Re: Bug#772953: Enable several Kconfigs to support OMAP5432 uEVM devboard

2014-12-26 Thread Chen Baozi
On Tue, Dec 23, 2014 at 7:44 PM, Ian Campbell  wrote:
> On Tue, 2014-12-23 at 16:27 +0800, Chen Baozi wrote:
>> I have a glance at the kernel’s installer configs and tried the netboot
>> without any modification. Some work should be done to make debian-installer
>> support OMAP5 uEVM (e.g., ethernet driver etc).
>
> Right, those should be listed in e.g.
> debian/installer/armhf/modules/armhf-armmp/nic-modules.
>
>> By waiting the kernel building with some initial attempted configs added,
>> just one question to ask. I looked through the
>> debian/installer/armhf/modules/armhf-armmp/, but it looks like none of
>> files is about regulator modules. However, according to my previous
>> experience, missing regulator driver modules is the main reason that
>> the old debian kernel doesn’t support OMAP5 uEVM. How does debian-installer
>> deal with this situation (if it does need extra regulator drivers included?)
>
> Long term its a bit of an open question what we do wrt modules such as
> regulators, clocks, pinctrl etc.
>
> So far we have been a bit lucky: either such things are so central to
> the platform that it is acceptable (at least for now) to just build them
> into the main kernel binary by making them =y (e.g.

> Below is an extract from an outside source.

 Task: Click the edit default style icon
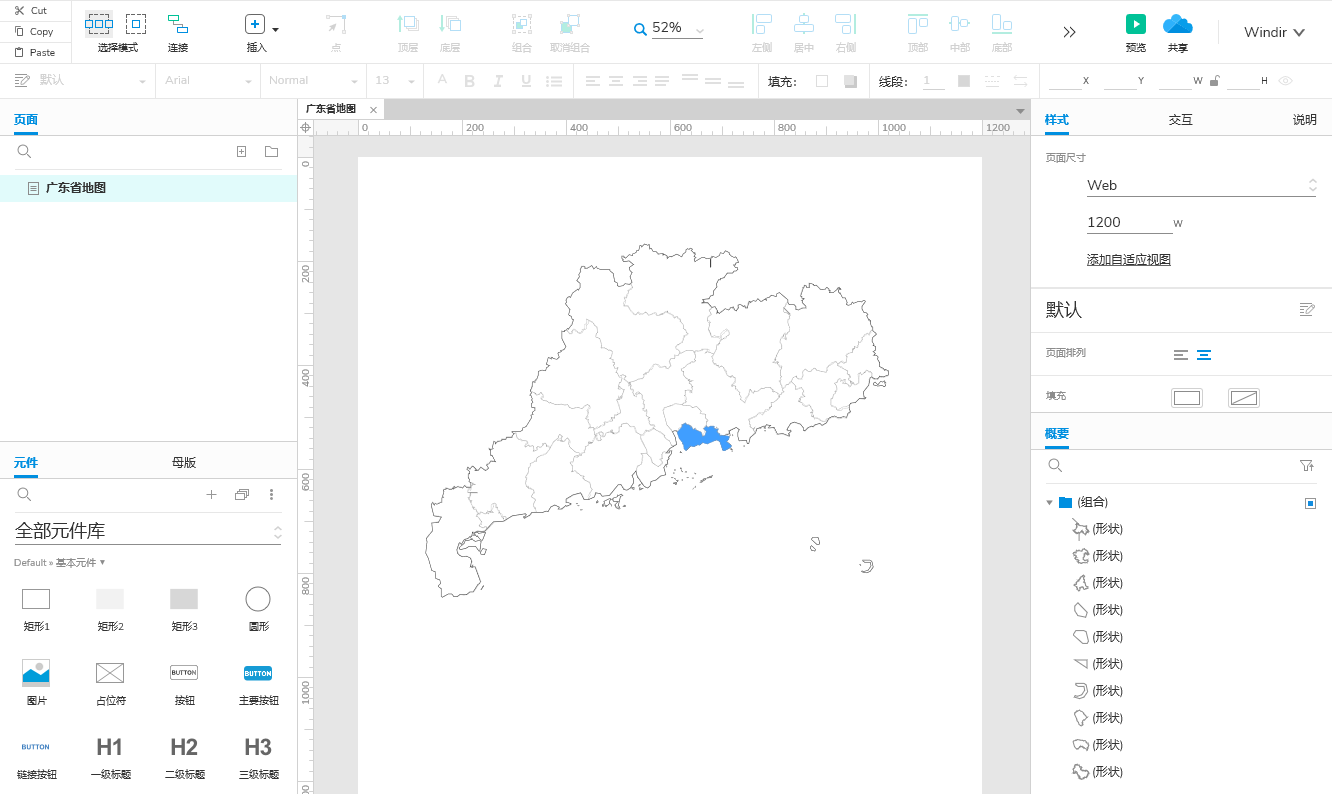(x=1306, y=309)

CONFIG_I2C_S3C2410
> which is for the main power controller on arndale) or they are closely
> associated with some particular device and it makes sense to put them in
> that udeb (e.g. phy-exynos5250-sata in sata-modules, or phy-sun4i-usb in
> usb-modules).
>
> Eventually I expect that we will end up creating separate udebs for
> these things, but I'm hoping that we can defer that until at least
> Stretch to avoid needing to mess around with any more new packages for
> Jessie.
>
> If uEVM has some module which either shouldn't be built in or isn't
> obviously associated with a particular device let us know what it is and
> we can have a think about how best to approach it.
>
> One thing I've played with, and I'm not sure if this is acceptable or
> not, is to put core drivers which aren't =y into the kernel-image udeb
> itself. I'm not really sure if that's a good idea, we don't currently do
> this for anything AFAIK, but it's perhaps an option.

With the attached patch applied, debian installer (tested with network-console)
can support OMAP5's ethernet driver and external MicroSD card.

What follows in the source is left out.